*** DATA EXTRACTS Section Begins ***

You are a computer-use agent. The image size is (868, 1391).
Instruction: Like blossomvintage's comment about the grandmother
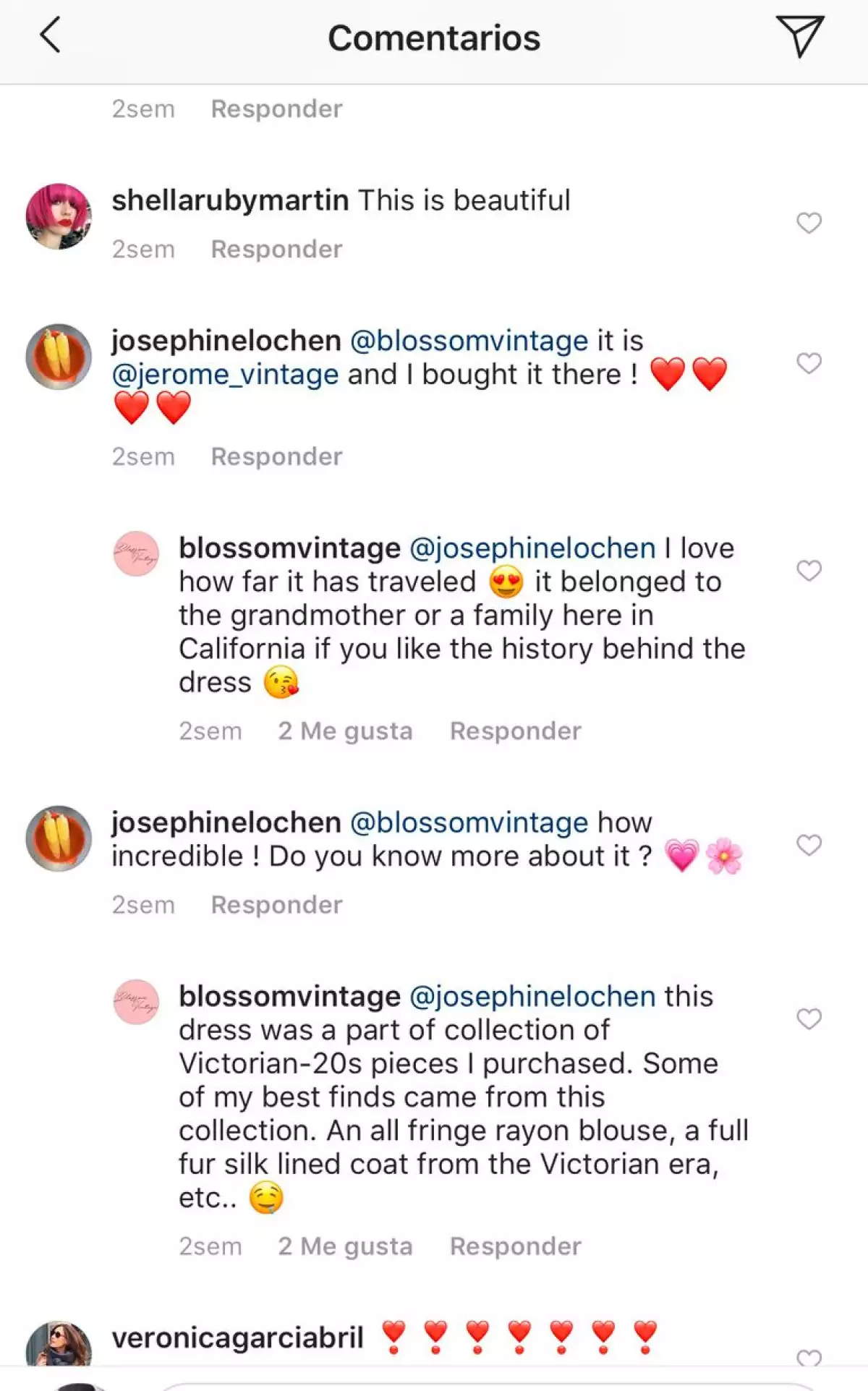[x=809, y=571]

*** DATA EXTRACTS Section Ends ***
*** DATA EXTRACTS Section Begins ***

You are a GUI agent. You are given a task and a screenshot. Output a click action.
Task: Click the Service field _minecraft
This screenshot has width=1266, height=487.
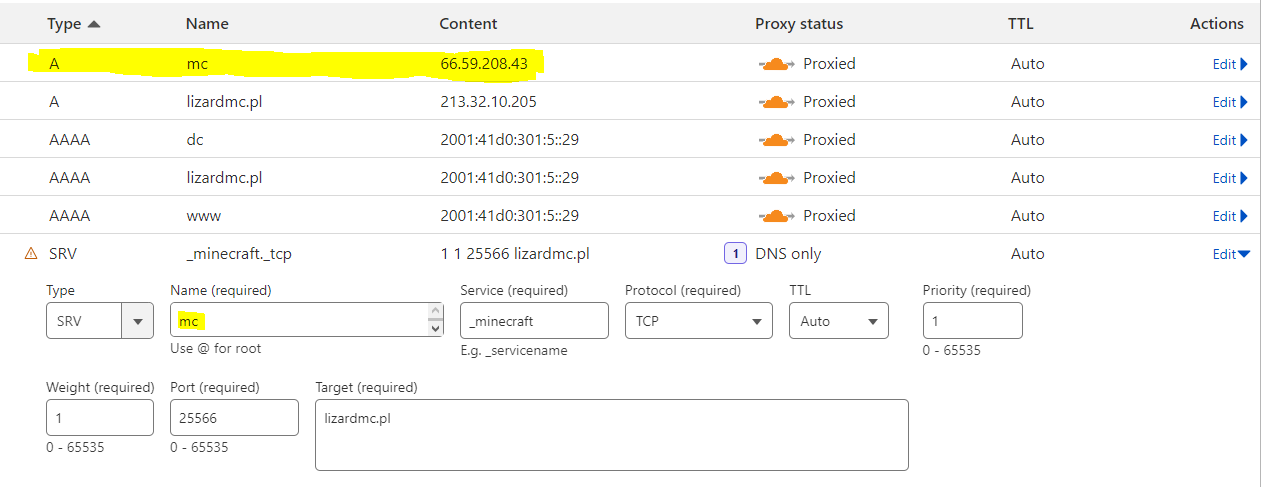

*** DATA EXTRACTS Section Ends ***
*** DATA EXTRACTS Section Begins ***

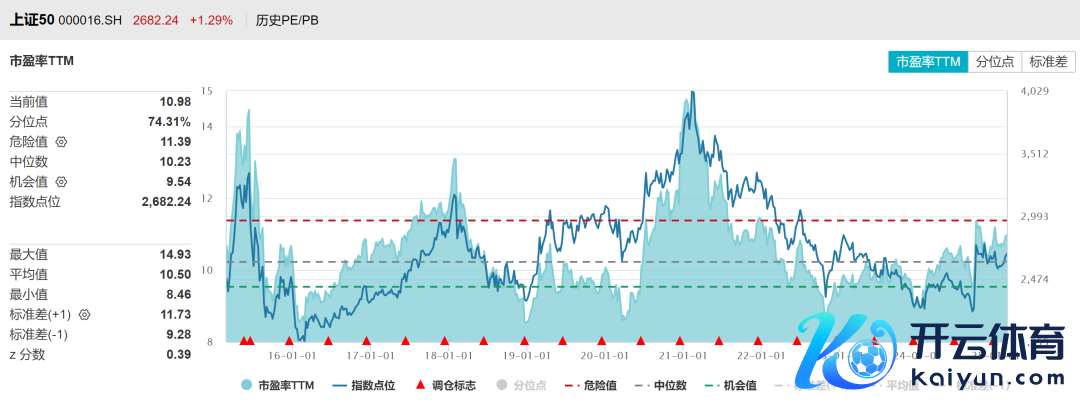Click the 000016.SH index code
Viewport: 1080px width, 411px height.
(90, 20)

*** DATA EXTRACTS Section Ends ***

### WORK TASK
Where does the word "agent" show up in the material? Copy out each line that has it.

### WORKED SOLUTION
You are a computer-use agent. The image size is (868, 1391).
You are a GUI agent. You are given a task and a screenshot. Output a click action.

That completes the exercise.